WAY2WEB: Web Design & business...
Who Really Owns A Community?
Online communities are growing. Facebook, MySpace, Twitter, LinkedIn - the list could go on for pages. People these days seem to love filling their spare time with social networking, and catching up with people around the world.
Even I participate in the odd web design forums, and contribute to the liveliness of these communities. I find it to be really fun, engaging with people from around the world in topic I enjoy discussing. It's fun, and can be addicting. Too addicting, I must say.
The people who run these sites also must love running online communities. I must say that I aspire to run a online community, no matter how much stress it would introduce to my life. They devote many hours to their communities, fine tuning, writing additions, fixing bugs, and doing menial jobs which no one knew actually existed! These are the people who make it all work - or are they?
The other side of the equation...
While the people who run these sites must spend huge amounts of time on their sites, there are also a vital number of other people who also spend huge amounts of time on the site. But their job is probably more important.
The users, members, visitors, subscribers - whatever you want to call them - are all a vital part to any community. Believe it or not, they are what makes a community, community. If MySpace had no one who participated, then it would just be a bunch of ugly markup which everyone hates. If Neopets had no one playing games and having fun, it would just be a bunch of whacky pets made out of PHP.
Without the members, you have no community! If you remove this vital ingredient out of these websites, the whole thing collapses. Simple as that.
The problem
This poses the question - who really owns a community? The people who create it, or the people who devote many hours to making the community what it is?
This question I am posing may seem decisively pointless. You may ask me, "Who really cares who owns a community? As long as it works, then things are fine and dandy!". Unfortunately, things are not that simple.
You see, people become used to their surroundings. They hate change! If you get a group of the same people in a room each week, and ask them to sit down, then you will soon see that the people sit in the same seat each week.
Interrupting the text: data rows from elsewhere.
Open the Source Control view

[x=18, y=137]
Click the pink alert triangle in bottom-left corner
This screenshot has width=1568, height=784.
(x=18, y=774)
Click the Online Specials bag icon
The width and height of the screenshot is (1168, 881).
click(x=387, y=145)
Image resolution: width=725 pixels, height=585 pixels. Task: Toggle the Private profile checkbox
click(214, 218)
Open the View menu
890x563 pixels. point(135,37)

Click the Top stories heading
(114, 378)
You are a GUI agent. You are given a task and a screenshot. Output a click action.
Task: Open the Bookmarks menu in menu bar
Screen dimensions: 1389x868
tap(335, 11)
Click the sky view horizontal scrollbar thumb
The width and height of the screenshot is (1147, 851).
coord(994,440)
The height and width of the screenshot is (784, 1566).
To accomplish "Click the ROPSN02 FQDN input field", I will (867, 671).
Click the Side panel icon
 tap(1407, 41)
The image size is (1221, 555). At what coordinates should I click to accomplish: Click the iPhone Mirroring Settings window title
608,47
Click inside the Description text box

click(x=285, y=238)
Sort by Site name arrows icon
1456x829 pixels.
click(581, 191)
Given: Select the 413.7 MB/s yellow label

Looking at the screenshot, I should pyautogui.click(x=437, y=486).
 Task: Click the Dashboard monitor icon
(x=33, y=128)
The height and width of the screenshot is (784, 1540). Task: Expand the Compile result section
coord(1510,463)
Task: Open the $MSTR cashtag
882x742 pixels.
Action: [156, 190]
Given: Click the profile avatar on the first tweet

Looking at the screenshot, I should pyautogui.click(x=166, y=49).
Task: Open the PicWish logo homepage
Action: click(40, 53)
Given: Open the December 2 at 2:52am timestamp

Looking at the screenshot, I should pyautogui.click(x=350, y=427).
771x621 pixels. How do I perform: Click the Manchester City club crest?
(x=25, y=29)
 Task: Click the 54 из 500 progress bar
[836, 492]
Then, change the seating arrangement, and everyone will complain! It won't matter if the people are unaffected in any other way, they will still hate change (and argue you about it to the bitter end).
Now, swap the room and chairs with an online community and the page layout. In the same way people hate moving seats, they also hate changes in form and function to a community. See the problem? Change the website layout, and you immediately loose a weekend answering emails from angry people wanting the old design back.
So, who owns that community?
If only there was a simple answer. I think there is no single entity which owns a community. Part of the dictionary definition of the word "community" speaks about joint ownership or responsibility. You see, with a community, it is important to keep everyone informed with what is happening, and value their input. Many people still don't see the value of a blog - with a blog, you can openly ask for opinions, post thoughts and ideas, and seek advice from the people in your community who matter most to you.
Without communication between everyone in a community, you simple can't survive. If everyone is valued, and treated equal by you, then that community will prosper, and grow. Treat it properly, and it could really be headed for greater things.